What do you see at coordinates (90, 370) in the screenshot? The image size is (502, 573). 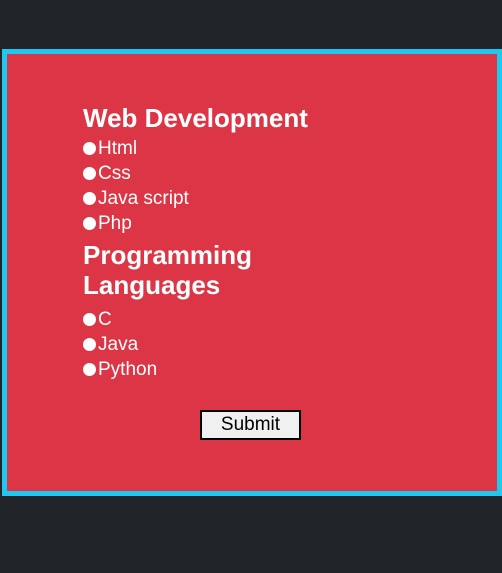 I see `radio-python` at bounding box center [90, 370].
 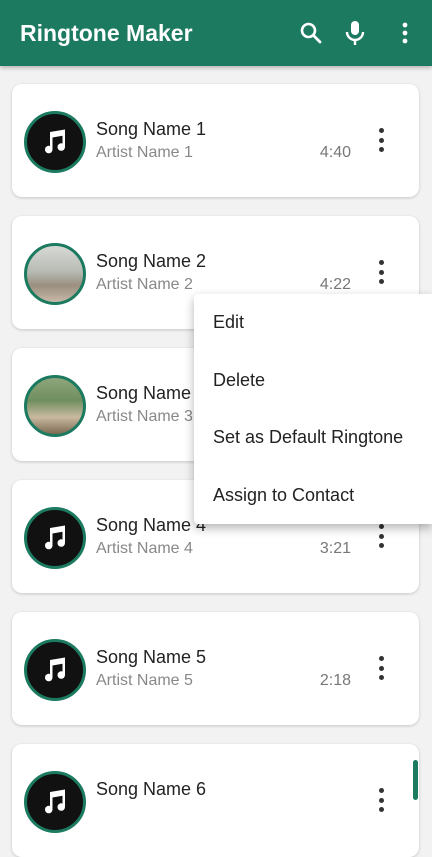 What do you see at coordinates (216, 668) in the screenshot?
I see `song-card: Song Name 5 Artist Name 5 2:18` at bounding box center [216, 668].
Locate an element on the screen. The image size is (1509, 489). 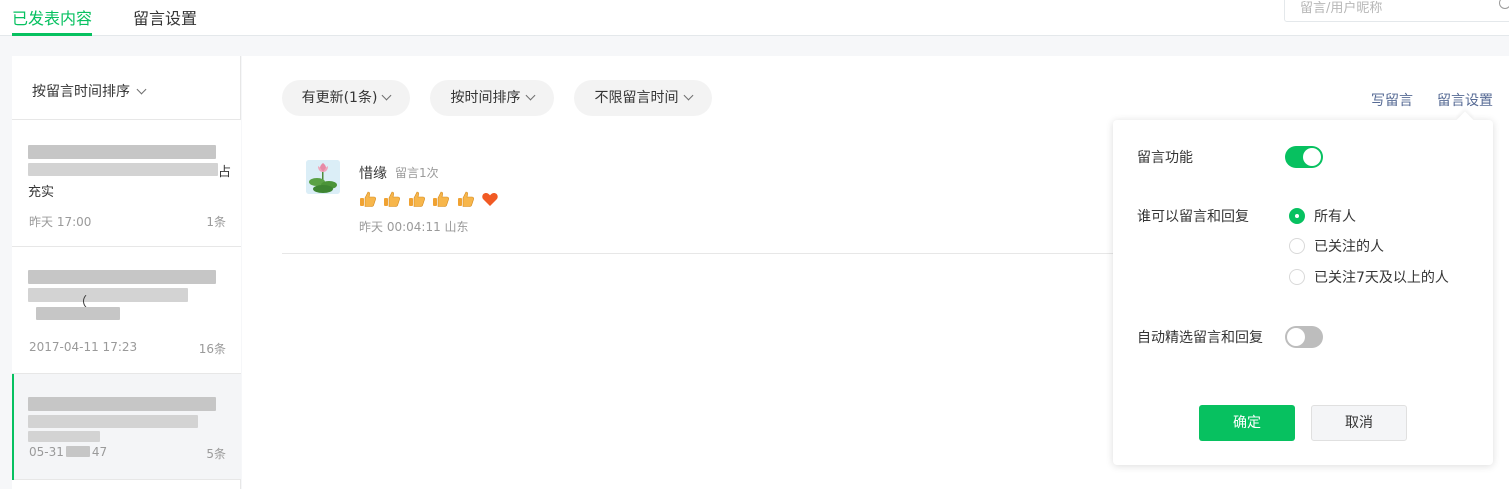
confirm-button: 确定 is located at coordinates (1247, 423).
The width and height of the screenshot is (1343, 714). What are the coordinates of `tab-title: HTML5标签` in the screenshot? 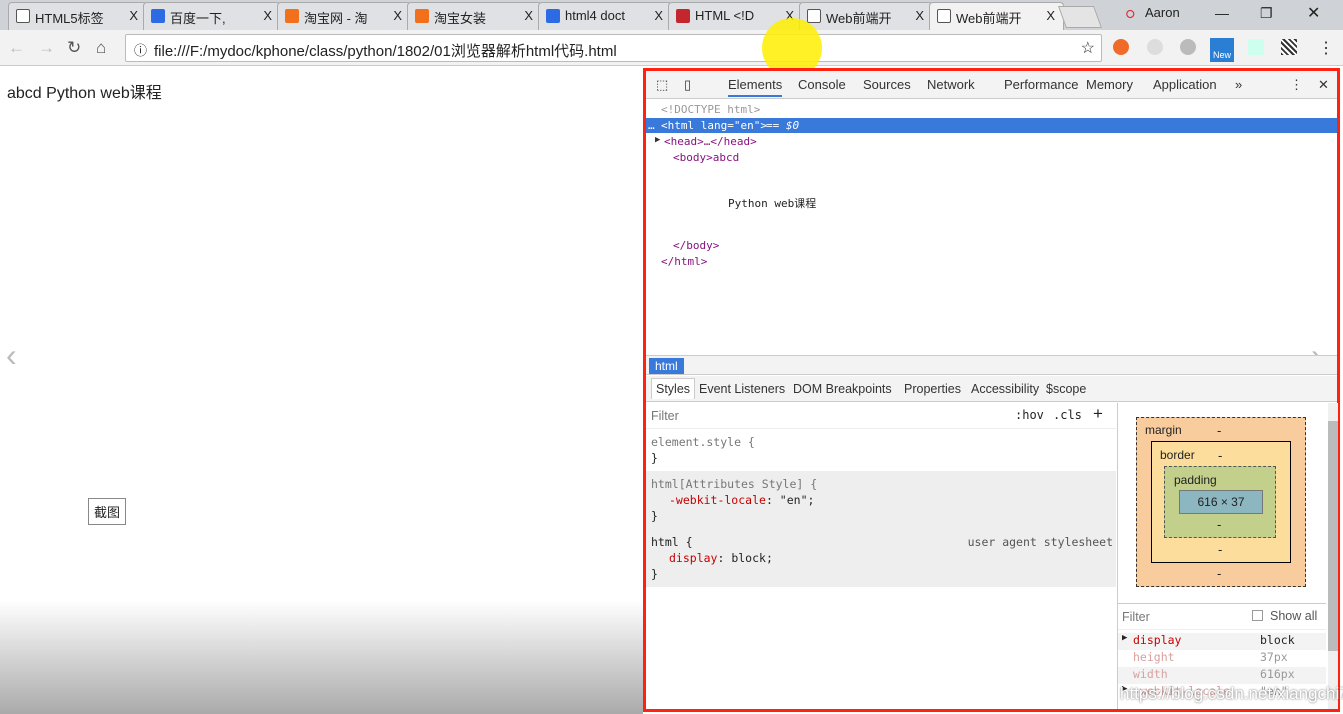 It's located at (70, 18).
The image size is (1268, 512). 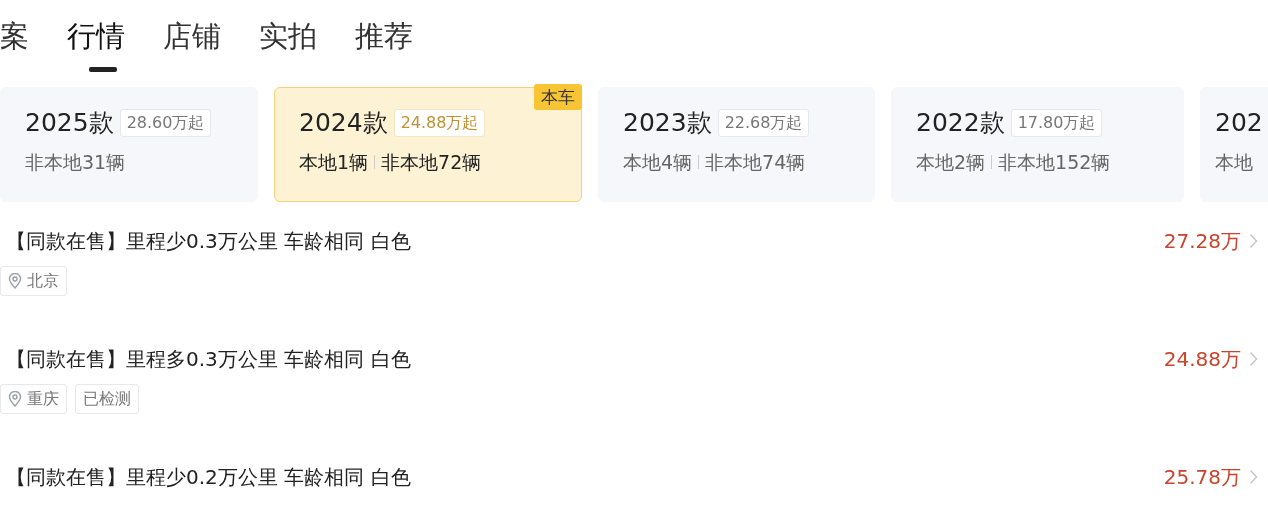 I want to click on current-car-badge: 本车, so click(x=558, y=97).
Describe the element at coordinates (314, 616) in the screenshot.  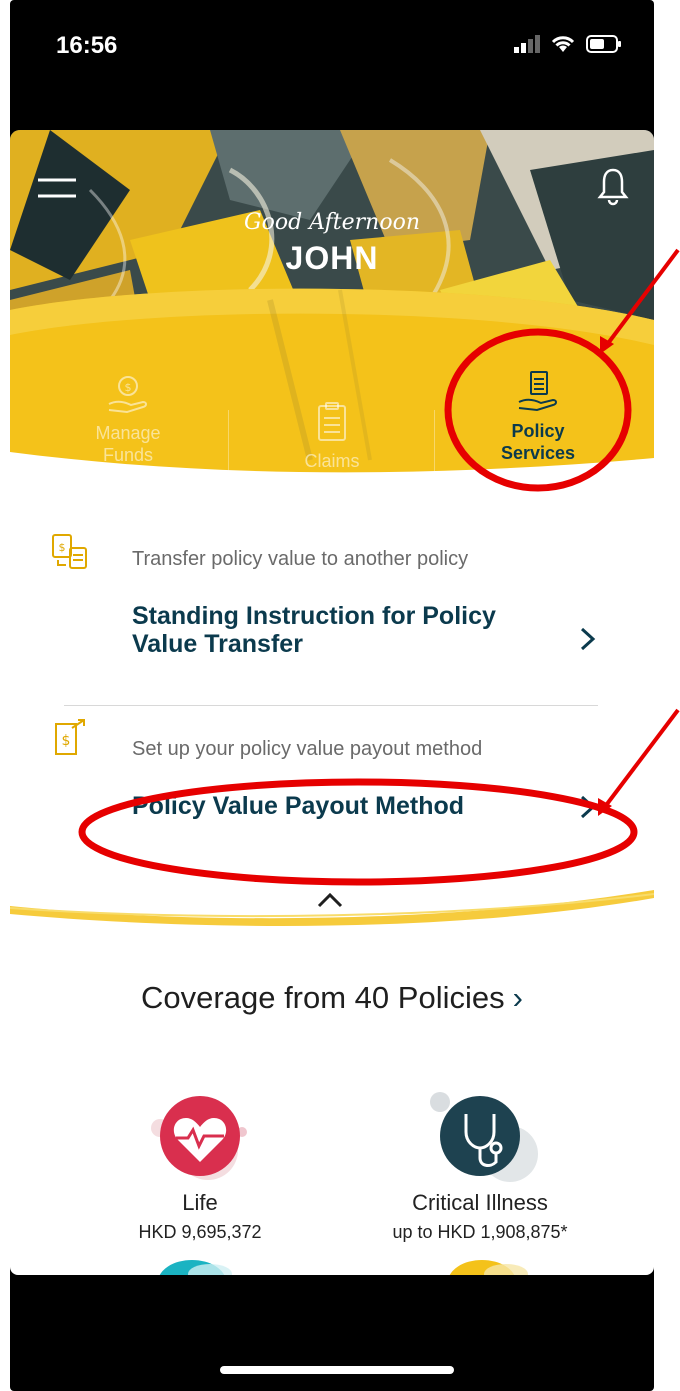
I see `service-title-line1: Standing Instruction for Policy` at that location.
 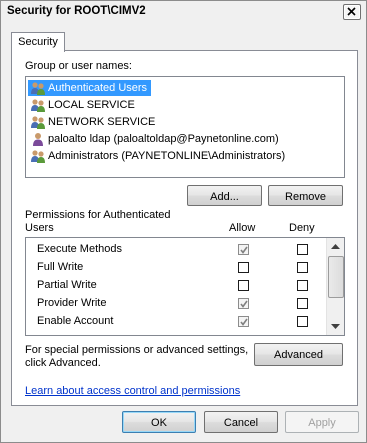 I want to click on scroll-up-button, so click(x=336, y=246).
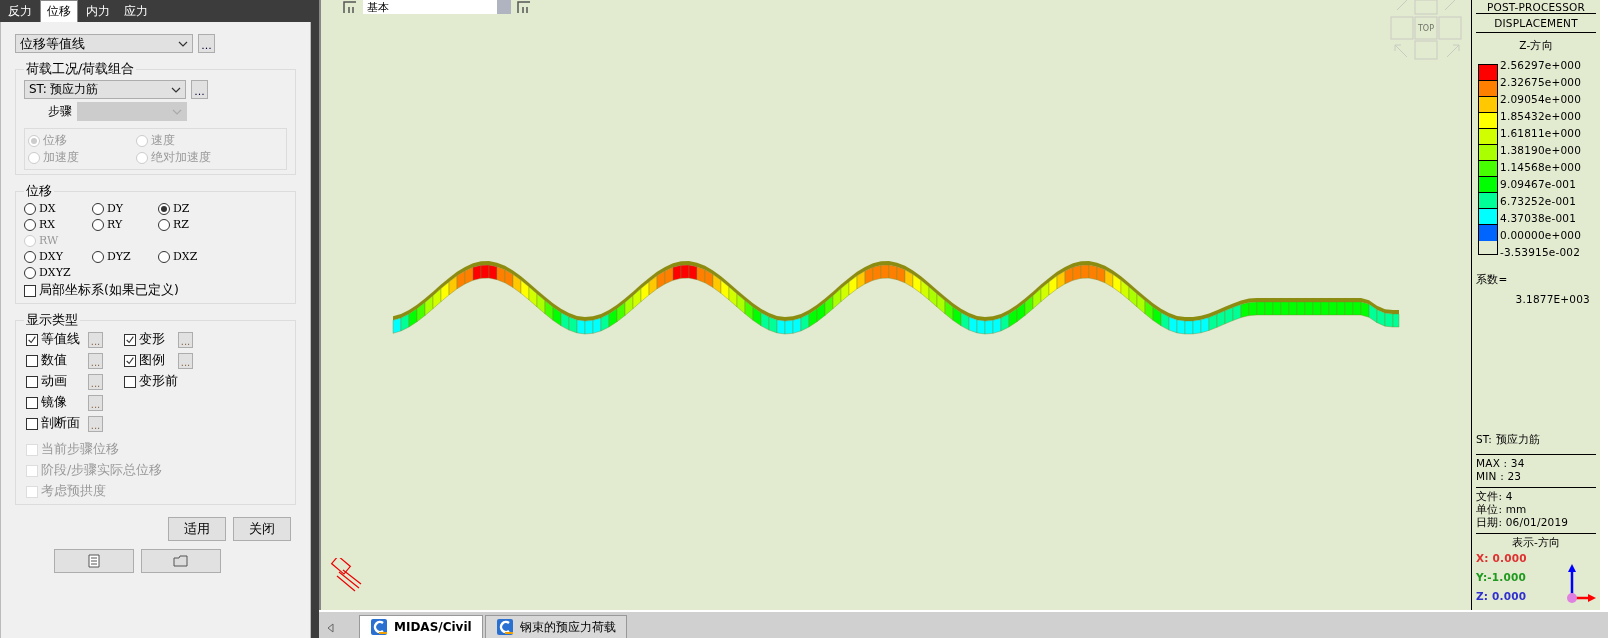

# # # # #

**Work instructions**
Rewrite the stretch of lines from the one containing "Describe the element" through the end of the lines as a numbered list, skipping any blank lines. Leave the pictures out of your answer.

**Result of the exercise**
1. Describe the element at coordinates (314, 616) in the screenshot.  
2. I see `service-title-line1: Standing Instruction for Policy` at that location.
3.   I want to click on scroll-up-button, so click(x=336, y=246).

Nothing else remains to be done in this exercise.